Work instruction: Provide a verbatim copy of the data below.

Task data START

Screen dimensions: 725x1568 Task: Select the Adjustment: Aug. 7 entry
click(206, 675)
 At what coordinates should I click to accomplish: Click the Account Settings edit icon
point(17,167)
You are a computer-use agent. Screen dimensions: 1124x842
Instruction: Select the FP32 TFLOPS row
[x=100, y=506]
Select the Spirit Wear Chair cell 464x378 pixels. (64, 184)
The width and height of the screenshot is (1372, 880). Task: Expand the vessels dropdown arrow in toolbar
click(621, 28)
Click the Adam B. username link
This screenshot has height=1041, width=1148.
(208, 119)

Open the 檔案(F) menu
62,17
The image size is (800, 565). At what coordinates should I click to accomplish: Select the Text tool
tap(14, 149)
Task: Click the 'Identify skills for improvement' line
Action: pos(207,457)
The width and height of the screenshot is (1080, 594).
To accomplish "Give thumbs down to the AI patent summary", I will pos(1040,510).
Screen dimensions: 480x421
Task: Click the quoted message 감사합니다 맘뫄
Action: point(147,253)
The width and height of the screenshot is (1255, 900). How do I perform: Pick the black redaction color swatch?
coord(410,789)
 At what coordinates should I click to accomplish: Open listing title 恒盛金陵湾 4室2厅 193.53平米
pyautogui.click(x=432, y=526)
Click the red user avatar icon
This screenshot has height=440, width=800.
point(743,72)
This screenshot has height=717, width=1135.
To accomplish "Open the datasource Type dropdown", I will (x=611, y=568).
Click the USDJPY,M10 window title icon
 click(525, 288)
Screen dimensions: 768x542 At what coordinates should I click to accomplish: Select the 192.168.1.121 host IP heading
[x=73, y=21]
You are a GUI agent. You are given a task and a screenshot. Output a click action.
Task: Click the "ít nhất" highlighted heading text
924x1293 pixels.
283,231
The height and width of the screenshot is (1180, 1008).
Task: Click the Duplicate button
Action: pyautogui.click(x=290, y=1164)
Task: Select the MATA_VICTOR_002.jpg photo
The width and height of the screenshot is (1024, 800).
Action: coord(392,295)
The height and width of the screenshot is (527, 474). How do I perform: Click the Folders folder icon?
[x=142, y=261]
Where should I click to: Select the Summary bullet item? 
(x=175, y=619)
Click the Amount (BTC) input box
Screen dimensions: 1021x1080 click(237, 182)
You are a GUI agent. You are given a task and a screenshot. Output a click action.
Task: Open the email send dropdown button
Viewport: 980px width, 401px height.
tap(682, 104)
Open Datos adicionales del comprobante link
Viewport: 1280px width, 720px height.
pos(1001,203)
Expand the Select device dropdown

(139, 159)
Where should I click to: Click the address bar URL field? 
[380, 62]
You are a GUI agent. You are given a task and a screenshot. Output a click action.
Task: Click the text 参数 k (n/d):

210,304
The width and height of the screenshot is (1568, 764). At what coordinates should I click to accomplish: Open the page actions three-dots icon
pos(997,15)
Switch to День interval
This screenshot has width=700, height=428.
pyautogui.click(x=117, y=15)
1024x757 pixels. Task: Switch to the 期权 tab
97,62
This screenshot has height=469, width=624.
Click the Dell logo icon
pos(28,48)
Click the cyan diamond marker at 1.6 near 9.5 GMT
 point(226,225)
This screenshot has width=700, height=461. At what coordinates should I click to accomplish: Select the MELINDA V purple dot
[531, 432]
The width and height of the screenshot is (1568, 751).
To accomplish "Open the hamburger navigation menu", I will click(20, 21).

Task data END

Response below:
Screen dimensions: 725x1568 Task: Select the Adjustment: Aug. 7 entry
click(206, 675)
 At what coordinates should I click to accomplish: Click the Account Settings edit icon
point(17,167)
You are a computer-use agent. Screen dimensions: 1124x842
Instruction: Select the FP32 TFLOPS row
[x=100, y=506]
Select the Spirit Wear Chair cell 464x378 pixels. (64, 184)
The width and height of the screenshot is (1372, 880). Task: Expand the vessels dropdown arrow in toolbar
click(621, 28)
Click the Adam B. username link
This screenshot has height=1041, width=1148.
(208, 119)

Open the 檔案(F) menu
62,17
The image size is (800, 565). At what coordinates should I click to accomplish: Select the Text tool
tap(14, 149)
Task: Click the 'Identify skills for improvement' line
Action: pos(207,457)
The width and height of the screenshot is (1080, 594).
To accomplish "Give thumbs down to the AI patent summary", I will pos(1040,510).
Screen dimensions: 480x421
Task: Click the quoted message 감사합니다 맘뫄
Action: point(147,253)
The width and height of the screenshot is (1255, 900). How do I perform: Pick the black redaction color swatch?
coord(410,789)
 At what coordinates should I click to accomplish: Open listing title 恒盛金陵湾 4室2厅 193.53平米
pyautogui.click(x=432, y=526)
Click the red user avatar icon
This screenshot has height=440, width=800.
point(743,72)
This screenshot has height=717, width=1135.
To accomplish "Open the datasource Type dropdown", I will (x=611, y=568).
Click the USDJPY,M10 window title icon
 click(525, 288)
Screen dimensions: 768x542 At what coordinates should I click to accomplish: Select the 192.168.1.121 host IP heading
[x=73, y=21]
You are a GUI agent. You are given a task and a screenshot. Output a click action.
Task: Click the "ít nhất" highlighted heading text
924x1293 pixels.
283,231
The height and width of the screenshot is (1180, 1008).
Task: Click the Duplicate button
Action: pyautogui.click(x=290, y=1164)
Task: Select the MATA_VICTOR_002.jpg photo
The width and height of the screenshot is (1024, 800).
Action: coord(392,295)
The height and width of the screenshot is (527, 474). How do I perform: Click the Folders folder icon?
[x=142, y=261]
Where should I click to: Select the Summary bullet item? 
(x=175, y=619)
Click the Amount (BTC) input box
Screen dimensions: 1021x1080 click(237, 182)
You are a GUI agent. You are given a task and a screenshot. Output a click action.
Task: Open the email send dropdown button
Viewport: 980px width, 401px height.
tap(682, 104)
Open Datos adicionales del comprobante link
Viewport: 1280px width, 720px height.
pos(1001,203)
Expand the Select device dropdown

(139, 159)
Where should I click to: Click the address bar URL field? 
[380, 62]
You are a GUI agent. You are given a task and a screenshot. Output a click action.
Task: Click the text 参数 k (n/d):

210,304
The width and height of the screenshot is (1568, 764). At what coordinates should I click to accomplish: Open the page actions three-dots icon
pos(997,15)
Switch to День interval
This screenshot has width=700, height=428.
pyautogui.click(x=117, y=15)
1024x757 pixels. Task: Switch to the 期权 tab
97,62
This screenshot has height=469, width=624.
Click the Dell logo icon
pos(28,48)
Click the cyan diamond marker at 1.6 near 9.5 GMT
 point(226,225)
This screenshot has width=700, height=461. At what coordinates should I click to accomplish: Select the MELINDA V purple dot
[531, 432]
The width and height of the screenshot is (1568, 751).
To accomplish "Open the hamburger navigation menu", I will click(20, 21).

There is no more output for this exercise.